A Prima pagina, su Radio3, ho ascoltato una telefonata esemplare. Parlando dei disastri del maltempo un ascoltatore ha citato suo cognato francese, i disastri (e le vittime) d’oltralpe, il silenzio dei giornali italiani. Perché tacciono?, si è chiesto. Ho una risposta che forse aiuta a capire quei dati sulla nostra inconsapevolezza.

Noi parliamo del maltempo essenzialmente per nutrire la polemica politica, per parlare di (o contro) Renzi, Burlando, Marino o (in passato) Alemanno (che è lo stesso). Un semplice cambio di location per la stessa narrazione con gli stessi protagonisti e una trama sempre uguale. Una fiction assai modesta, si direbbe. Ma quello sembra essere lo scopo di decine di pagine e di corrispondenze.

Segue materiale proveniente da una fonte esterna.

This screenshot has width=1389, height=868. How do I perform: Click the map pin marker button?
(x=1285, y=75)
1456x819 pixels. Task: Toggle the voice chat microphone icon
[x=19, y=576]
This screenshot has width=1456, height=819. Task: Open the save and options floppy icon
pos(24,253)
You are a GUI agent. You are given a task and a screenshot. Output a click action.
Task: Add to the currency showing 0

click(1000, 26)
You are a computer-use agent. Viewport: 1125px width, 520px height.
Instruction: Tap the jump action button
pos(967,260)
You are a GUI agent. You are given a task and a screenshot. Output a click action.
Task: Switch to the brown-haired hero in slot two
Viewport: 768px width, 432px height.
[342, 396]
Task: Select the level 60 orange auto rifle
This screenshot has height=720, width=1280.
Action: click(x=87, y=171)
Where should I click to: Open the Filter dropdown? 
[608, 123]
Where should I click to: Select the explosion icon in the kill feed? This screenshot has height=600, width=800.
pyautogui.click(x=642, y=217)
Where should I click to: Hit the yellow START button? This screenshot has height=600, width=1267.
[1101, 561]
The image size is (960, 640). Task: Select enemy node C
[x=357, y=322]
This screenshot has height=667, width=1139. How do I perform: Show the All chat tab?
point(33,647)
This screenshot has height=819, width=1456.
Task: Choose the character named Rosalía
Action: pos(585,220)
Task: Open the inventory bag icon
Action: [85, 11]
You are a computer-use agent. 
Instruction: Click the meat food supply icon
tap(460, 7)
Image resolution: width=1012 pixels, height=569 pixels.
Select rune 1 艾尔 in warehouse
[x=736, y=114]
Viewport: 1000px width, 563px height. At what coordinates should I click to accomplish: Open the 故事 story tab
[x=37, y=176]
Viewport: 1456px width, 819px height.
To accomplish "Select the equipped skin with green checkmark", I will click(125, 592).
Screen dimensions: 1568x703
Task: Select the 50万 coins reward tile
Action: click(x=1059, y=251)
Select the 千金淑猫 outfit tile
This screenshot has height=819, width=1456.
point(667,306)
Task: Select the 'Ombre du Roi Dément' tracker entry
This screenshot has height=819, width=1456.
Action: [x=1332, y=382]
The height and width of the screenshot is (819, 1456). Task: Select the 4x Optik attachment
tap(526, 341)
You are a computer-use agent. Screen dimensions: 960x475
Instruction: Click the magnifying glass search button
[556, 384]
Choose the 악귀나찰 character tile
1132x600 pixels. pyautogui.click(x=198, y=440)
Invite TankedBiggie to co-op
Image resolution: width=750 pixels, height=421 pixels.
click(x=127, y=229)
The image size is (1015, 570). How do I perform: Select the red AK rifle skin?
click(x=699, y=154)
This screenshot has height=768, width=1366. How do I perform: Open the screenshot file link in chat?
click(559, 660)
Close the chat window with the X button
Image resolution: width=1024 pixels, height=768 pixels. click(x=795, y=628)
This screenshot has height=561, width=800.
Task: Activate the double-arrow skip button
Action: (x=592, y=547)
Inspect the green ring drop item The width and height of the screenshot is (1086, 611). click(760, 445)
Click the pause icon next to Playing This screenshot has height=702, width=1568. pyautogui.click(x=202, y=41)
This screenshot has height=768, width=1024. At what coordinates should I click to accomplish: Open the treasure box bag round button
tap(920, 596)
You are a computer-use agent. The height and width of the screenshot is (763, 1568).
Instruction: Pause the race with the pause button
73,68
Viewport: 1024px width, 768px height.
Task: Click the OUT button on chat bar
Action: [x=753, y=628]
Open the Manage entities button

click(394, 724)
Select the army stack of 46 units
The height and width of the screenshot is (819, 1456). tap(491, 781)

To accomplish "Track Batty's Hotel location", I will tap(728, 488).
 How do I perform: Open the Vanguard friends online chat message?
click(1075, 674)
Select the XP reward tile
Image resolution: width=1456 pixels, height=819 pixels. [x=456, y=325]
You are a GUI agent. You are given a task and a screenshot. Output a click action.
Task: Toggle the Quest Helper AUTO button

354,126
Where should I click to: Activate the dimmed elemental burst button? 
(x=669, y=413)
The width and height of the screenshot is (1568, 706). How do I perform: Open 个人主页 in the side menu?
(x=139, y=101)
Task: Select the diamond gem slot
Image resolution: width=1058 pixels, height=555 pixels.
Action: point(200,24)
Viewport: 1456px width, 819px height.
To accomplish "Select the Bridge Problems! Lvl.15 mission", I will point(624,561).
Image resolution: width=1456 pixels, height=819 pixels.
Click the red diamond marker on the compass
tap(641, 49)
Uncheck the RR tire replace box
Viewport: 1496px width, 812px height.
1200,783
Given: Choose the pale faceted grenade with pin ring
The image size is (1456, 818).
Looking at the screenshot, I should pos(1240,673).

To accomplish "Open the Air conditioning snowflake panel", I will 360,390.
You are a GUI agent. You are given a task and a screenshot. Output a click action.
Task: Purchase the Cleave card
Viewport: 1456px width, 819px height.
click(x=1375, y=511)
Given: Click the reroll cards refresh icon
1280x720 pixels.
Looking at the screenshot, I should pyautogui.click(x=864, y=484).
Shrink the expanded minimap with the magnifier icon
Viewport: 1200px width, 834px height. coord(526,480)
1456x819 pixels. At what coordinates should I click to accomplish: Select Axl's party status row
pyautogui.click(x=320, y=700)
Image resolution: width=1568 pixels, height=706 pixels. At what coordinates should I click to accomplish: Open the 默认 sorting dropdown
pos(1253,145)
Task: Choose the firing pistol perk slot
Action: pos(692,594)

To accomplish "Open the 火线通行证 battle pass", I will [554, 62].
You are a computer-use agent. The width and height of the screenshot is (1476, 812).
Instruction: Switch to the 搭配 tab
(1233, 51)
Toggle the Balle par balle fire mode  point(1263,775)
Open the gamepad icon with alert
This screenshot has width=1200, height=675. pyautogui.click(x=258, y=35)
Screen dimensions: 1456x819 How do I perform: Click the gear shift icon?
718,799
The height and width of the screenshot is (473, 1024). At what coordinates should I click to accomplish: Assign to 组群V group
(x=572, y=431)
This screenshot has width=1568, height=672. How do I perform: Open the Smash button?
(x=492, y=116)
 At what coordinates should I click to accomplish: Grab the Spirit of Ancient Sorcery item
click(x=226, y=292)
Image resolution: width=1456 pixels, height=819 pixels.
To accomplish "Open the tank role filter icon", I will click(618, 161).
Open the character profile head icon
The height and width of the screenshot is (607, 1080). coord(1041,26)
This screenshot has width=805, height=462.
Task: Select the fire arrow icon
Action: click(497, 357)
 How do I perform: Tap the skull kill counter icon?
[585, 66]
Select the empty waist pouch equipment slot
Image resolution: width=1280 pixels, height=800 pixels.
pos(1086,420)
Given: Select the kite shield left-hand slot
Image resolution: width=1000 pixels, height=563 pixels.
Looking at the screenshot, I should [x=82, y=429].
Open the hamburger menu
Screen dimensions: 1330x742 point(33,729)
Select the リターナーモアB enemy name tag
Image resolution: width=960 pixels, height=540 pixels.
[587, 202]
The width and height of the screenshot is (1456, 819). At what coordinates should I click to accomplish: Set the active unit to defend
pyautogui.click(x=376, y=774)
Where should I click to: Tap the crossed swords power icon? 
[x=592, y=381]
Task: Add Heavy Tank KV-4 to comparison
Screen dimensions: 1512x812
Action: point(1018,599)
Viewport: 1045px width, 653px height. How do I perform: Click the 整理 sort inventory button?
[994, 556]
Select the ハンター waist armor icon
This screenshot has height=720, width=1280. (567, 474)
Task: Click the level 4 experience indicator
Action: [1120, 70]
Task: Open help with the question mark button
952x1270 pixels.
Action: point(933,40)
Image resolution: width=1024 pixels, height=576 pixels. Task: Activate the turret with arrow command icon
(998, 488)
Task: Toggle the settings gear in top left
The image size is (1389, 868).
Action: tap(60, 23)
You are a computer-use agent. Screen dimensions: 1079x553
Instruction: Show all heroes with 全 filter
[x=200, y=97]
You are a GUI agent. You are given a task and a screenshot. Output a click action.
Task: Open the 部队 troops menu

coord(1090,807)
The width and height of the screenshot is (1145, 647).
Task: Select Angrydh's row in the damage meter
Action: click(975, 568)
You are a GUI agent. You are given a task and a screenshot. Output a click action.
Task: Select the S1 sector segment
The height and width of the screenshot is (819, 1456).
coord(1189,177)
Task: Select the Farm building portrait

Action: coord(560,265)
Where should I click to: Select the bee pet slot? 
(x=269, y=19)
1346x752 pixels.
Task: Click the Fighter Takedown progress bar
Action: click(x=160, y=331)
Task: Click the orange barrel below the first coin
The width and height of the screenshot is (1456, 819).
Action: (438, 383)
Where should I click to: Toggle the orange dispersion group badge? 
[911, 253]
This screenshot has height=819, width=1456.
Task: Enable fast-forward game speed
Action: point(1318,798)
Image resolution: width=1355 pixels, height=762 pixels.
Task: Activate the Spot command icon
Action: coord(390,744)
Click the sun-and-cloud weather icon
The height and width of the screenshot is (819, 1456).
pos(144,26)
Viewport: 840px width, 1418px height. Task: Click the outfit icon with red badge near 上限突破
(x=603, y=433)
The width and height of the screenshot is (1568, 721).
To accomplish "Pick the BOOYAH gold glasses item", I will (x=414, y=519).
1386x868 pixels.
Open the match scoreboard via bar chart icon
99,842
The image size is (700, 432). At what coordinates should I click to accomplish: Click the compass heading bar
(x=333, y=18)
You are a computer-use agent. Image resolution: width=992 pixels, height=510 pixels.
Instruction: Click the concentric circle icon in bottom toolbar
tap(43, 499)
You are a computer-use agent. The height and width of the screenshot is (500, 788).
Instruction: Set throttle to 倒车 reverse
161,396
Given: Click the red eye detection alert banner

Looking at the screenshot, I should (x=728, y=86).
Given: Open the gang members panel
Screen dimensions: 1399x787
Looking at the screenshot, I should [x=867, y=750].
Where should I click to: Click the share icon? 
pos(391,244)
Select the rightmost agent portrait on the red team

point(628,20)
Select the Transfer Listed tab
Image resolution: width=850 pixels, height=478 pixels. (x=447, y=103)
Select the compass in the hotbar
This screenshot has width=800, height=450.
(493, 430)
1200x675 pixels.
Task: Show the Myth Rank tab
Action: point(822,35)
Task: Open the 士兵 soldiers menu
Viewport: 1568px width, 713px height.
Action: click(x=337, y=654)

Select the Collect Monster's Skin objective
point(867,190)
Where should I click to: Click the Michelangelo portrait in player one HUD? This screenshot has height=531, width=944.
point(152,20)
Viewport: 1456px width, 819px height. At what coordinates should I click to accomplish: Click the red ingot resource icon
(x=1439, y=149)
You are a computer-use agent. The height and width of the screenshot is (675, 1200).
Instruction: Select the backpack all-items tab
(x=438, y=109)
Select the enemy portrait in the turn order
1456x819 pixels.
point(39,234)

Perché in Italia la politica nazionale è il vertice dell’informazione e comunque la cosa più interessante di cui parlare. L’errore mi sembra madornale: ci sono cose molto più interessanti non solo perché lo penso io ma perché evidentemente lo pensa il numero crescente dei non lettori. Ma a parte la spiegazione chiara della crisi dei giornali, c’è qualcosa di più profondo.

Se parlassero delle alluvioni in Francia, i giornali dovrebbero smettere di parlare di Burlando e passare ad affrontare problemi più ampi e decisivi: scientifici, tecnici, economici, geologici e geopolitici, per esempio. Dovrebbero aiutarci a capire cos’è questa emergenza climatica, come nasce, cosa dobbiamo davvero temere (e magari cosa possiamo fare). E quindi abbandonare un terreno facile (Renzi contro Burlando) per uno più complesso che però ha il piccolo particolare di essere quello che davvero conta ed è invece in genere lasciato da parte o in fondo.

È questa rimozione ed emarginazione determinata dall’ossessione per la politica la causa principale della nostra disinformazione e, al di là delle pur importanti spiegazioni storico-antropologiche, quello che fa di noi il paese più inconsapevole del mondo, con quelle bizzarre percezioni della realtà (oltre ad avere qualche influenza sulle drammatizzazioni delle nostre Tor Sapienza. Ma ne parleremo un’altra volta).

La politica nazionale spiega poche cose e sempre meno, ma lo spazio che occupa è smisurato; è impotente ma imponente. Una tigre di carta che però la carta, e quello che c’è scritto sopra, se la sta mangiando tutta.

Marino Sinibaldi è il direttore di Radio3.